Existen dos tipos de persona: Los que consideran el 1 de Enero como el primer día del año, o los que, como servidor, tratan los años cual temporada futbolística y consideran el inicio de lo nuevo cuando termina el verano, esto es, Octubre. No obstante el mundo gira igual para todos y a primeros de año siempre gusta otear el horizonte y vislumbrar lo quede dar de si en cuanto a la escena eletrónica en la capital, tanto a nivel club como de festivales.

Nada nuevo bajo el sol

No parece que 2018 vaya a destacar en la capital por una gran apuesta por la novedad en el foro. Si el año empezó con los repetitivos ya Row y New Years Day calcando los carteles del año pasado, las programaciones de los principales clubs de la capital parecen apostar por la misma línea marcada en 2017.

Mondo Disko sigue apostando por su linea mixta de nombre pasados de hype, llenapistas del momento y noches para  un gusto más gourmet. Las fiestas System, sitas en la céntrica y renovada sala Tirso puede dar el salto de calidad que le falta a la sesión. Coco muestra fin de semana tras fin de semana que es insuficiente como alojamiento de un club de referencia de una capital europea. Si System se consolida y consigue regularidad salimos ganando todos.

Siroco vuelve a ser la llamada a rellenar el espacio de aquellos que buscan los sonidos menos convencionales. Las apuestas arriesgadas tienen cabida en la pequeña sala de Noviciado. Lo que seguramente no veamos en 2018 sea un lavado de cara de la sala que seguirá conservando un sonido obsoleto y poco acorde con las propuestas que en ella se desarrollan. Llevamos años pidiéndolo a gritos.

 

Paraíso, la gran incognita

Con la promesa de que el director del Festival Internacional de Benicassim estaba al mando, y con un extraño sistema de reserva de bonos, una enigmática nueva propuesta sobrevuela el Paraninfo de la Ciudad Universitaria. Poco se sabe del posible line-up, pero los mentideros cuentan maravillas.

Mad Cool sea quizás de lo más destacado del panorama festivalero madrileño, llevándose a la gran mayoría de bandas de esas a las que todos querrían tener en su line-up. En electrónica sigue la misma linea que el año pasado, con nombres de cierto calado y calidad contrastada donde destaca Fatima Yamaha, Erol Alkan o Nine inch Nails.

La otra opción veraniega, A Summer Story, sigue en la misma línea que en sus anteriores ediciones. Han aprendido la lección, en verano, en Madrid, no se compite con la playa y por tanto no se arriesga. Ellos se conforman con lo de siempre, para un público que se conforma con lo de siempre lo cual parece, sorpresa, una fórmula que funciona. ¿Cuanto tiempo? Esa es, la gran incógnita.

Macumba vuelve sin alicientes

Cuando escribir en una nota de Google algún que otro objetivo para este 2018 que entra, en mi mente estaba puesta redescubrir la nueva sala Macumba, rebautizado como Lab, donde se desarrollan 3 propuestas de calado electrónico: Los Viernes son de Nox, en clave tech-house y Crow para un público techno y los domingos Stark en un intento de sucedáneo de lo que antaño fue Space. Cuesta conseguir una fecha decente para conocerlo.
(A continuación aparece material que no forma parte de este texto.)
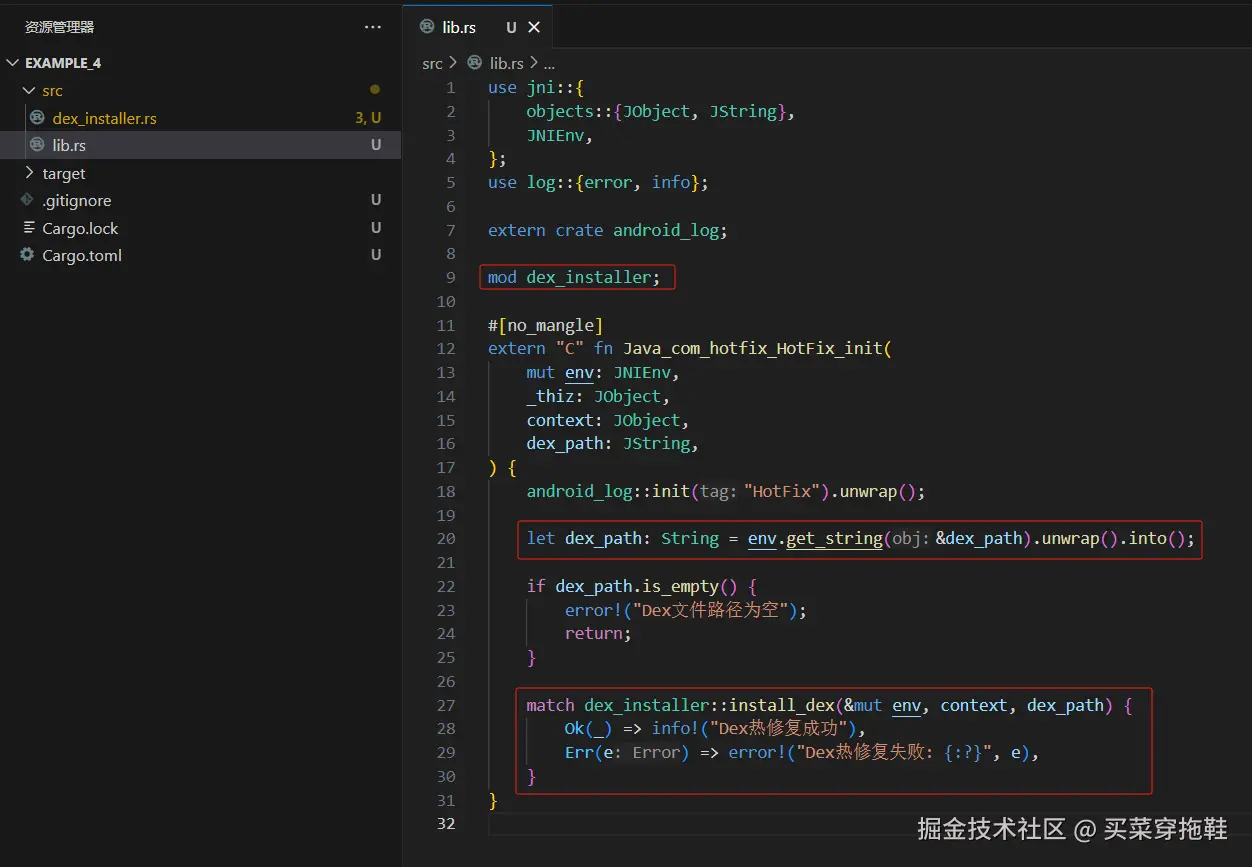The width and height of the screenshot is (1252, 867).
Task: Expand the target folder
Action: [x=28, y=173]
Madrid tiene, puede y le falta

Si 2017 fue la confirmación de que la frase “Madrid tiene” tenía más sentido que nunca, 2018 está llamado a ser la confirmación de dicho mantra, repetido desde todos los sectores de una escena que exprime al máximo los recursos que tiene. A lo largo y ancho de la capital los colectivos estrujan sus cerebros y capacidades para ofrecer line-ups variados, a gusto de paladares exquisitos. Ya no resulta novedad un Sabado donde la clonación es un deseo desesperado. No obstante, para competir con el primer nivel europeo, que debe ser espejo y objeto, aun falta una regularidad que hoy por hoy no se ha conseguido. Y lo más importante, un ecosistema y una infraestructura. Madrid tiene y puede, pero las propuestas de interés y calado aun no tienen un lugar propicio donde celebrarse. El centro de Madrid es presa de limitadores, salas mal sonorizadas y insonorizaciones deficientes que, en el corto plazo suponen un caldo de cultivo perfecto para que la presión vecinal ejerza su influencia y, todos sabemos, que los votos mandan. No ayudan a ello los dueños de los locales, en un ejercicio de equilibrismo de cuentas buscando el máximo beneficio con la menor inversión. Salir a bailar propuestas arriesgadas es en muchas ocasiones un viaje al pasado. Los barrios ganan fuerza eso si, pero las propuestas que se celebran fuera de la almendra central cuentan con varios handicaps como pueden ser las dificultades de acceso. No obstante, se habla y mucho de sonidos que marcan la diferencia y horarios berlineses, y por todo ello, en la agenda debe de estar la visita en este 2018.